Something New (revisited) ...



For those born to the manor be, today’s story will be of interest, to none but me. Whatever the title one may use or choose, (retainer, domestic, cleaner, lackey, flunky, minion, maid, footman, page boy, valet, butler, manservant, housekeeper, steward, drudge, menial or slave), ones self respect you are apt to lose.

The whole idea of servants has always gone against the grain a bit with us. So what are we doing employing domestic help? Justification and rationalization is easy enough to articulate. We need the help. The house is too big. We are providing employment. I want more time with my wife. If, like us however, you are not accustom to “using” others it is not an easy adjustment.

We have no doubt added to the confusion by not knowing exactly what we want. I imagine we had some vague notion of a “Mommy” to take care of us. Of course the unfortunate village girl, had no more clue than us, what we wanted. After discussing the situation, and a good long look in the proverbial mirror, the wife and I came up with an action plan to help the girl to be successful. We recognized that it can be stressful to be put in a situation where you don’t know what is expected of you or don’t know how to do something. With some teaching, direction and a little more structure things are starting to run more smoothly.

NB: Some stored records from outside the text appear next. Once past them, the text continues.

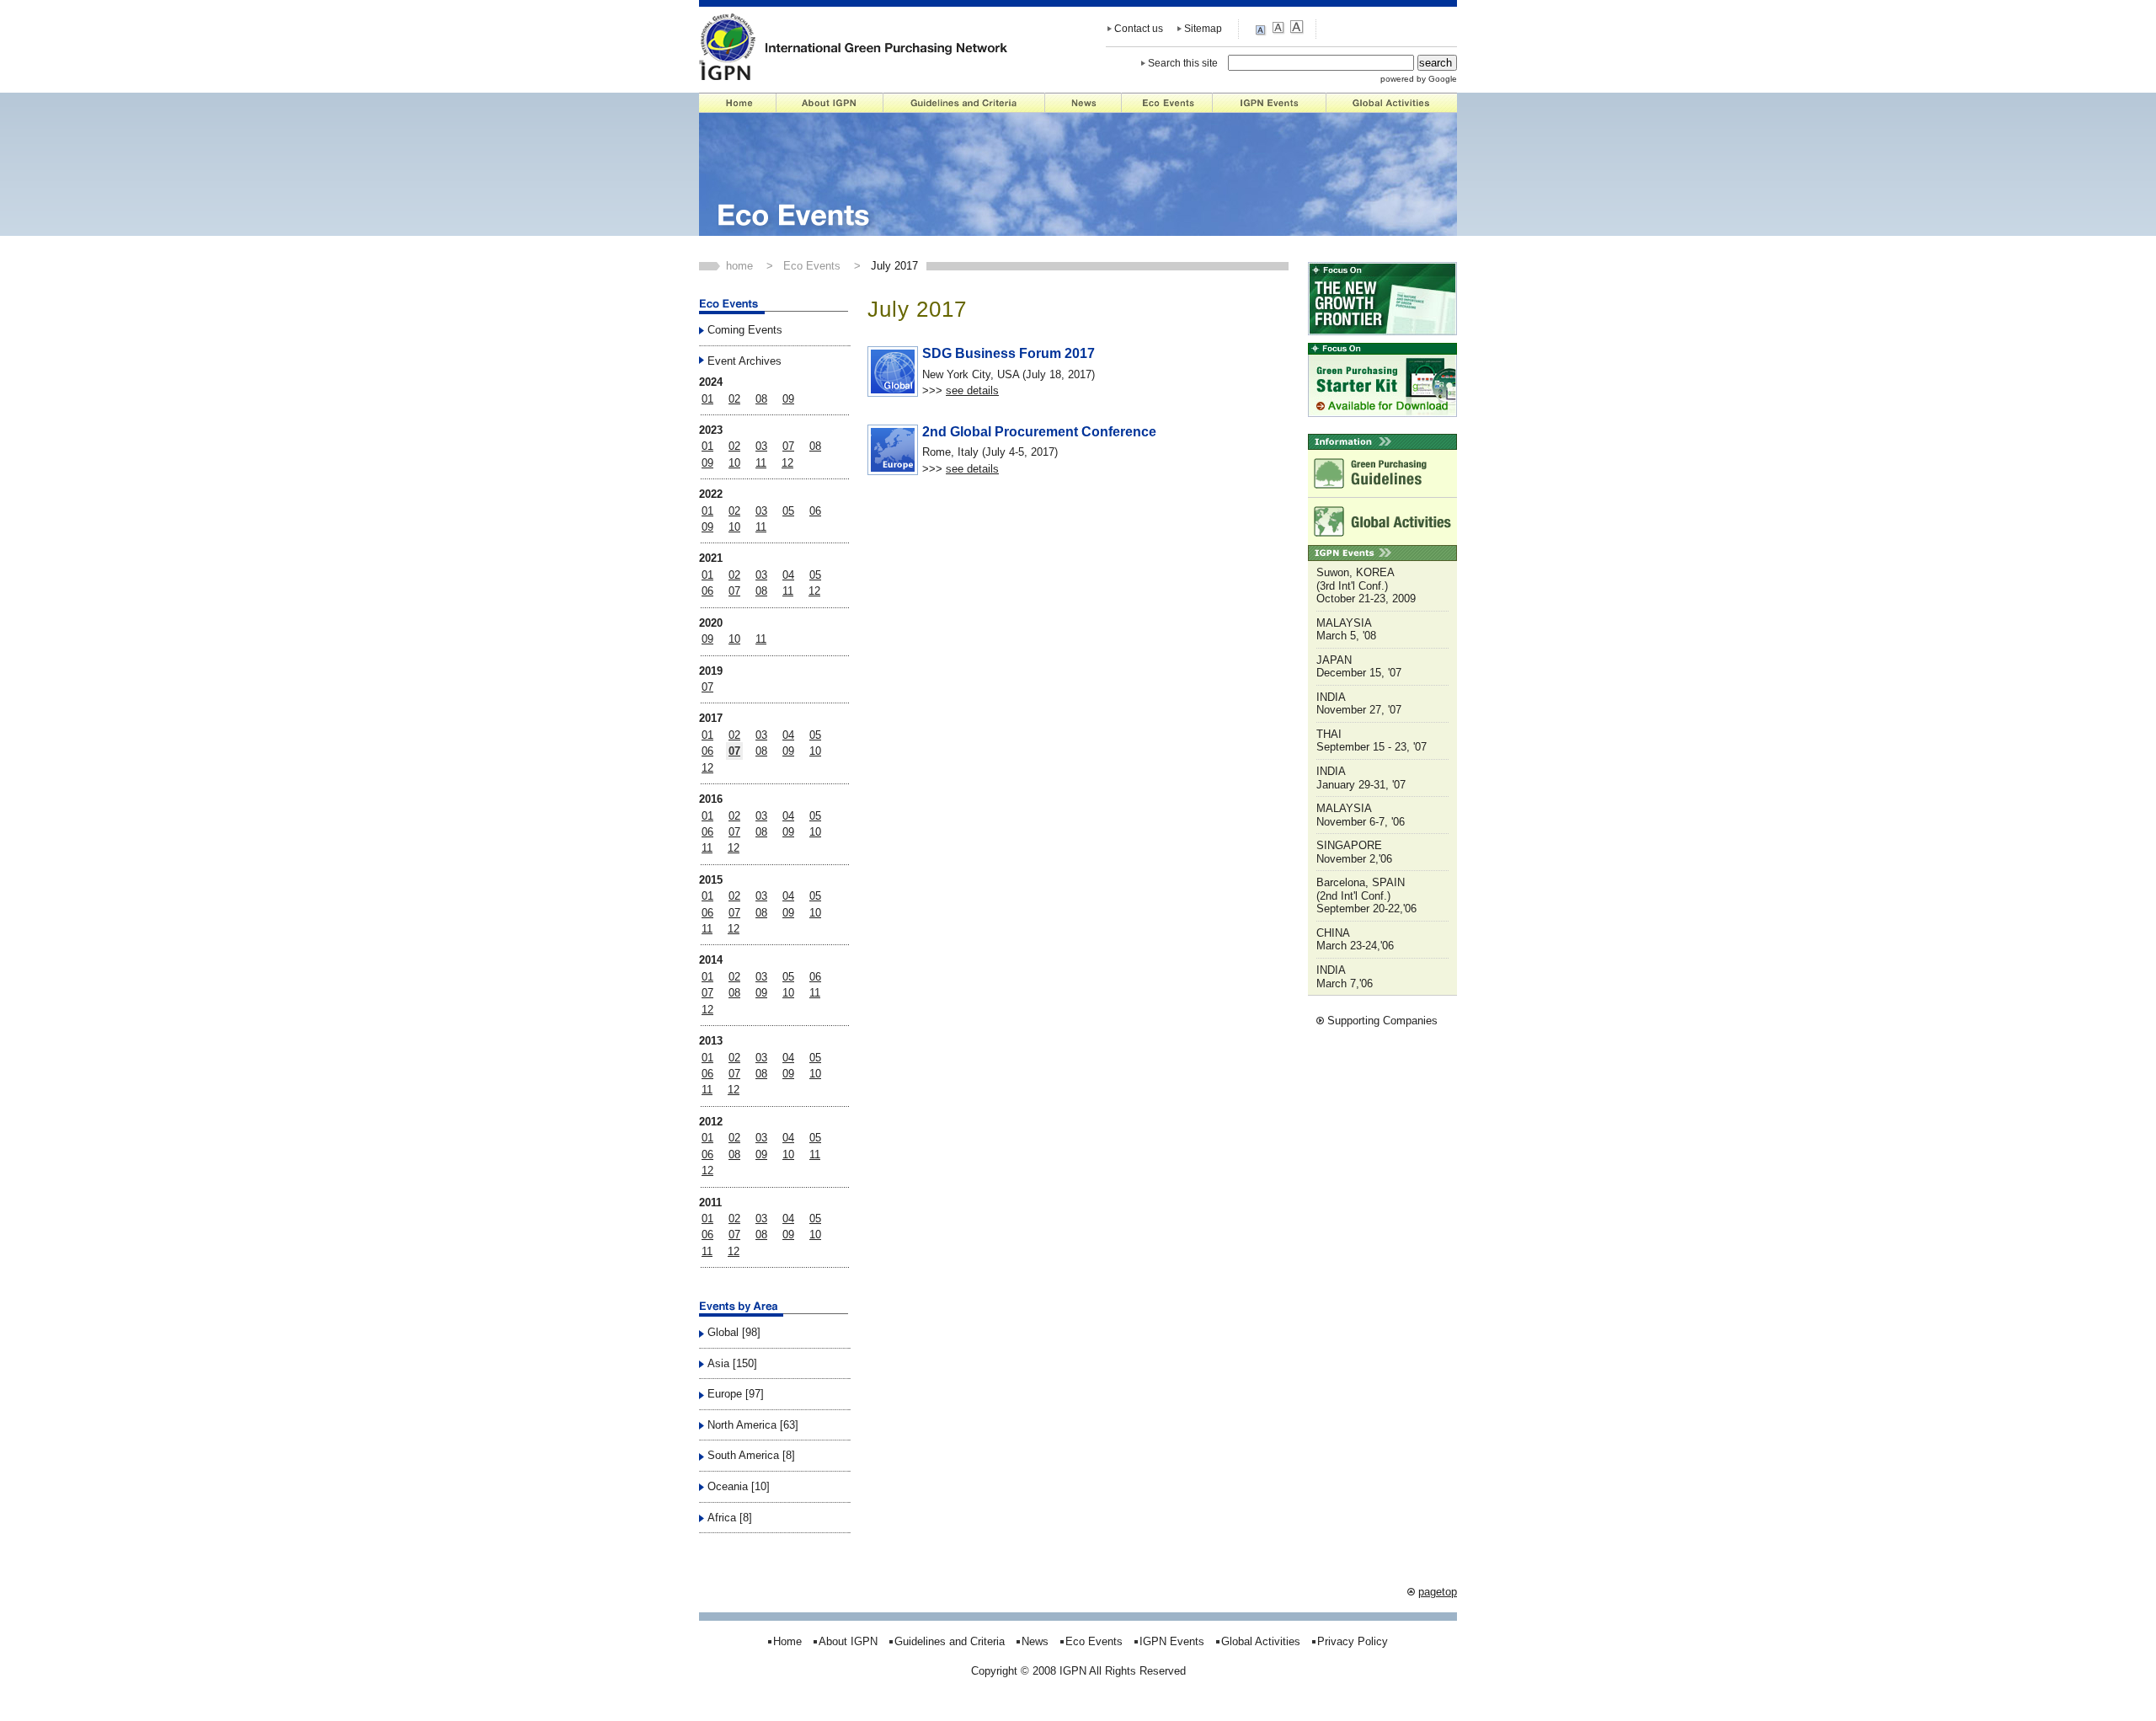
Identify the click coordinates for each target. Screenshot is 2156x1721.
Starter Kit (1382, 380)
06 (815, 511)
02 (734, 399)
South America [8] (751, 1455)
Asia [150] (732, 1363)
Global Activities (1391, 103)
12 (787, 463)
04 (788, 575)
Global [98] (733, 1332)
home (739, 265)
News (1083, 103)
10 (734, 463)
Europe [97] (735, 1393)
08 (761, 399)
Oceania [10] (738, 1486)
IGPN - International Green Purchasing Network (854, 46)
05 (788, 511)
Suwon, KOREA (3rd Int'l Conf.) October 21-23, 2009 (1366, 585)
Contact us (1138, 29)
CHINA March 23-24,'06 (1355, 940)
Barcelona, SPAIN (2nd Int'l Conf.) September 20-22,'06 (1366, 895)
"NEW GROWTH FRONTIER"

Not sure how it will be taken but we try to treat her like family and include her in things. Sunday is kind of a default “family day” in Thailand. Even the most philandering male is likely to spend time with his “main” family on this day. With my wife’s brother leaving tomorrow, after visiting his son for a few days, and the niece being out of school for the day we decided to head off for the nearest waterfall. For us that would be Tat Khwan, around eighteen kilometers from home.

It took some doing but we talked the maid into joining us with her two children. With a mere eight and one half people in our party (the baby hardly rates as a full person) we were perhaps undersized and could have stuffed a few more bodies in the back of the truck. As many villagers focus on hard work and even harder drinking, I was easily persuaded to provide an alternative on the day. My wife is far more inclined to include children in our outings than I but the four we took (baby included) had the kind of fun reserved for the young of age or the young at heart. I played the part of chauffeur and photographer, keeping everyone safe and recording the event. Everyone else had a great time so I’m okay with that, though I would have far preferred being there alone with my wife and maybe a dog.

I doubt we could find anyone better suited to our needs in this village, so we are determined to make this work. As previously mentioned, the inquiries and speculation of the locals have blessed us with many a chuckle and reinforced the feeling in our maid that she has a pretty good deal. Do they make you do this or that, terrible thing? What do you do there? How do they treat you? Isn’t the farang difficult? How do you talk to him? Aren’t you afraid of their vicious dogs or perhaps ghosts. Why are you here at sports day, don’t they make you work everyday? Are you still working for them? Again, money is a difficult subject. Some ask why we pay her so much, while others say we are stingy. You just can’t win.

I find it strategically helpful to garner some clue as to how we are viewed by the villagers. Not that it is of great concern to us but by being informed we are able to moderate their concerns at times, discreetly. Of course some things they will just have to learn to deal with. Like no big house warming party. People around here don’t seem to mind hard work as long as you pay enough. They do seem to have a notion that being a maid is somehow demeaning, however. I wondered out load to my wife, how they feel when our maid is hiring them to do odd jobs and supervising their work? She assured me, they know where the orders and money come from, so they wouldn’t be inclined to give her any additional respect.

That thought might be extended to my own notion of working behind the scenes as a silent partner. I certainly hope not, as my wife deserves every bit of credit they might give her. The maid’s husband has helped with some yard-work. Her son needed some money so we allowed him to help his mother for a few days. Many village boys his age refuse to work so when grownups saw him, they were very generous with their praise. Hopefully, that will reinforce the development of a work ethic in her son and help keep him out of trouble.

My wife is quite nurturing by nature and among other things usually has lunch with the workers and sees that they are well taken care of. I keep my distance as that is who I am, and helps maintain my mystique. I also feel it works better if we speak with one voice. To date the maid is still adding to my wife’s burden but it is early days and we are beginning to reap the benefits. So we are still in the process of learning our job, much as our maid is learning hers.